**Brief:** Using the records below, transcribe word for word the stretch from the line that contains "Open the signal chart sidebar icon" through the line that contains "Task: Select the macOS", both end lines included, and nothing else.

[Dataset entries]
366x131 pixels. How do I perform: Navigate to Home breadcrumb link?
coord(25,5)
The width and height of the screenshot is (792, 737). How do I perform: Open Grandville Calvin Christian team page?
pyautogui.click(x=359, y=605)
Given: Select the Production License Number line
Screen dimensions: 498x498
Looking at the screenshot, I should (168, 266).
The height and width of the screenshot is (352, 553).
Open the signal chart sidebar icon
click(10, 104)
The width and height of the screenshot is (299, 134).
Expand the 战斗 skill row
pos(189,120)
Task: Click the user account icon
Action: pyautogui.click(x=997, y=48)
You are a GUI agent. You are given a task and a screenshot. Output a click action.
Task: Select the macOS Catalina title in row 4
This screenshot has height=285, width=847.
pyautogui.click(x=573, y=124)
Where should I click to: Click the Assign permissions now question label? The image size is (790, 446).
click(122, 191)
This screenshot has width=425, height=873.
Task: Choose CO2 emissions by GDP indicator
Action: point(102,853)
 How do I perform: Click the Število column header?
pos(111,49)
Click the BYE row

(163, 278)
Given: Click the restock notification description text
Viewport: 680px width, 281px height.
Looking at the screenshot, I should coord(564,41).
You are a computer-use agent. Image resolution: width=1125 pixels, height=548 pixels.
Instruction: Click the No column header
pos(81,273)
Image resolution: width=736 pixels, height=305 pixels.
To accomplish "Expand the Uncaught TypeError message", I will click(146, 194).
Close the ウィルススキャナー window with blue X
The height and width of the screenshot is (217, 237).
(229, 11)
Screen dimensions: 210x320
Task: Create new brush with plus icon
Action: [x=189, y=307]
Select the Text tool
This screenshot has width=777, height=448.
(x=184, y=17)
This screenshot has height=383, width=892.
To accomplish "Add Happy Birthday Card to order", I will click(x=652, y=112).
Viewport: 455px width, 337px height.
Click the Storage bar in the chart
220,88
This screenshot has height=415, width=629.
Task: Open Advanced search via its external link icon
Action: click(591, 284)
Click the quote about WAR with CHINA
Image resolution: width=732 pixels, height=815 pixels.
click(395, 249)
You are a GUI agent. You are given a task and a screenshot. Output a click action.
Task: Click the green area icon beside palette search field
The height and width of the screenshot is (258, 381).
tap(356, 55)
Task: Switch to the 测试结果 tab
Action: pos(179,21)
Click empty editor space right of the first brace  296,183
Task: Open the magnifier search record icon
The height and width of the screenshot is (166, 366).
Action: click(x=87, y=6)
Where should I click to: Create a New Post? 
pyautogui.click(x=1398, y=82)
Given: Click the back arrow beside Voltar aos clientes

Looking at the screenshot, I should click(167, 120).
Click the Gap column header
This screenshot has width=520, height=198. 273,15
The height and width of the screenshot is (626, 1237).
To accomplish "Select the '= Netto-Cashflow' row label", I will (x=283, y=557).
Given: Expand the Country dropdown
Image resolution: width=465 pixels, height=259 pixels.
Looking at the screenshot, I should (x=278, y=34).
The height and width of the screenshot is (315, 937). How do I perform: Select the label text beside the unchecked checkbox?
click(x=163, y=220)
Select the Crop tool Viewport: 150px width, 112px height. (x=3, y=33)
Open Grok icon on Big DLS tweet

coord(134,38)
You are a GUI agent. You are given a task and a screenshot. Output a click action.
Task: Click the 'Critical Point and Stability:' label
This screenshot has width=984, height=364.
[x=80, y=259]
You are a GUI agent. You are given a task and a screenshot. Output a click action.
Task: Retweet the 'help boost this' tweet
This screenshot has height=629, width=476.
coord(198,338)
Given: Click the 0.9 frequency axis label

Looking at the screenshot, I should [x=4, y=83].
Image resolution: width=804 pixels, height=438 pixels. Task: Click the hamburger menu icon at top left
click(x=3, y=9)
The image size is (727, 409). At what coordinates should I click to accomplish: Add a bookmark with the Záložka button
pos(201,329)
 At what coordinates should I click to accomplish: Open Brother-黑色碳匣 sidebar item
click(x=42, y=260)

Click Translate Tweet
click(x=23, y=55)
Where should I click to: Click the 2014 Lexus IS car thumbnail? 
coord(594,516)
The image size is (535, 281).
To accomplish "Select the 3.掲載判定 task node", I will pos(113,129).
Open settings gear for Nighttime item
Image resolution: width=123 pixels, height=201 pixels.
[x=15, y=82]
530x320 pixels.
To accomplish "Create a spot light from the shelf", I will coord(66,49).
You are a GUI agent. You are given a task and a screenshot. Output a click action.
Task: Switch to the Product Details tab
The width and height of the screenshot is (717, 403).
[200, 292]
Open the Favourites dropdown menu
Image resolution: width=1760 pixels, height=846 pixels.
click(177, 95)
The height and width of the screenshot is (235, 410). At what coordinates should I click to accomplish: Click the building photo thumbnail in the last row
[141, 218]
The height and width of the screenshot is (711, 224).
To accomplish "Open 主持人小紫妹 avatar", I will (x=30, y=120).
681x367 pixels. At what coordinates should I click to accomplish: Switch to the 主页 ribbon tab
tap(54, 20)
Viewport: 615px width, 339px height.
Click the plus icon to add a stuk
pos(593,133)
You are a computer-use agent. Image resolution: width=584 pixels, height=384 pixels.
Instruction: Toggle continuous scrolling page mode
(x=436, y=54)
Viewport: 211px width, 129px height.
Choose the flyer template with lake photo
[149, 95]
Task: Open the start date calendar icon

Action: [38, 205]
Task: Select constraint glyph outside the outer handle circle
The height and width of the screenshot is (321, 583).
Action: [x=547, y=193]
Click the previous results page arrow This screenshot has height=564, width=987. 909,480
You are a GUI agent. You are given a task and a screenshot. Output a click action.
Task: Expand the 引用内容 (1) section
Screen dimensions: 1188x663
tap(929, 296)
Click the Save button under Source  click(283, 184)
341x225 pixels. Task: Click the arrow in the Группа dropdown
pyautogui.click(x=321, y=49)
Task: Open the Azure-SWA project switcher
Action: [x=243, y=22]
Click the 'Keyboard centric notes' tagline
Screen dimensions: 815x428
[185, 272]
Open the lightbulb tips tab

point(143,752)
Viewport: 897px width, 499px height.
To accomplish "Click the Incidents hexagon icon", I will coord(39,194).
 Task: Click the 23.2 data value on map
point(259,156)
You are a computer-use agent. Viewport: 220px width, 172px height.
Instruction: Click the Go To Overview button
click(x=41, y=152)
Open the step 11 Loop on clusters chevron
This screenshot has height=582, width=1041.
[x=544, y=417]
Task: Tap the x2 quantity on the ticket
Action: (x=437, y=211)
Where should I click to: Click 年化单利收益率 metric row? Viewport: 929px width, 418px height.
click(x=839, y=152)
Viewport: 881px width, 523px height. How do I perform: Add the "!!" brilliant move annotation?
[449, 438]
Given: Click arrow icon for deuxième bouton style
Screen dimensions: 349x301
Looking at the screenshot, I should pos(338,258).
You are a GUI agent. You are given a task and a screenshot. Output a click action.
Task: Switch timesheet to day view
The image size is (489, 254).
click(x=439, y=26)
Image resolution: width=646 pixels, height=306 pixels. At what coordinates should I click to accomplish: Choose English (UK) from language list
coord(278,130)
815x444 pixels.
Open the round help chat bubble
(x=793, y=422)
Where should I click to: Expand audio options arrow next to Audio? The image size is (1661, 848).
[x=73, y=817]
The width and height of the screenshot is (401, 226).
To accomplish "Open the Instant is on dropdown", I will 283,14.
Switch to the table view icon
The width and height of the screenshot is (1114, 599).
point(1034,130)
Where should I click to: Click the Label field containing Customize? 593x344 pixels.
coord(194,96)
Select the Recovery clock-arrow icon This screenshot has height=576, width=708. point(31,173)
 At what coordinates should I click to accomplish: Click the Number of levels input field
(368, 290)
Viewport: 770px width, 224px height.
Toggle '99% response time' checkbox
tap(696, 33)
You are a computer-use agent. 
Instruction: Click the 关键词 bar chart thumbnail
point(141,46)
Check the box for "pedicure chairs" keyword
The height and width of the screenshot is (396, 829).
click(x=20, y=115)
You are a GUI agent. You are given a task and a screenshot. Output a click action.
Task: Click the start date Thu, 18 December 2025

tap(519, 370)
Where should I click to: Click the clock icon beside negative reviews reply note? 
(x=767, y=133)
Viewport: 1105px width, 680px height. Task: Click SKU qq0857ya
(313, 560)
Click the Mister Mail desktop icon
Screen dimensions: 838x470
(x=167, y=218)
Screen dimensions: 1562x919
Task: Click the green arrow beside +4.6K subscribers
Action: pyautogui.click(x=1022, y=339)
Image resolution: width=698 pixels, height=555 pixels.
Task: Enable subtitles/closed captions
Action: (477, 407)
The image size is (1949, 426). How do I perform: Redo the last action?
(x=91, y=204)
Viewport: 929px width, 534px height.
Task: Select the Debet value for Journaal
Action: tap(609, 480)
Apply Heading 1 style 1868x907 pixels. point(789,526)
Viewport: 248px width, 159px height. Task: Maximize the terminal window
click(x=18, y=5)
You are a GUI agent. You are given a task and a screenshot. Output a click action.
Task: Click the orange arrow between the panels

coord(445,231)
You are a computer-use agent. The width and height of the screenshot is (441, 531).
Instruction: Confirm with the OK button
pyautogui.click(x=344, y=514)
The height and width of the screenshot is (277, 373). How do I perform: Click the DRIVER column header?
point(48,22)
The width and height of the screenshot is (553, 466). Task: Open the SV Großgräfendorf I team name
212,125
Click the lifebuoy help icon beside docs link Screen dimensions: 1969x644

**Exercise solution:**
Open the signal chart sidebar icon
click(10, 104)
The width and height of the screenshot is (299, 134).
Expand the 战斗 skill row
pos(189,120)
Task: Click the user account icon
Action: pyautogui.click(x=997, y=48)
You are a GUI agent. You are given a task and a screenshot. Output a click action.
Task: Select the macOS Catalina title in row 4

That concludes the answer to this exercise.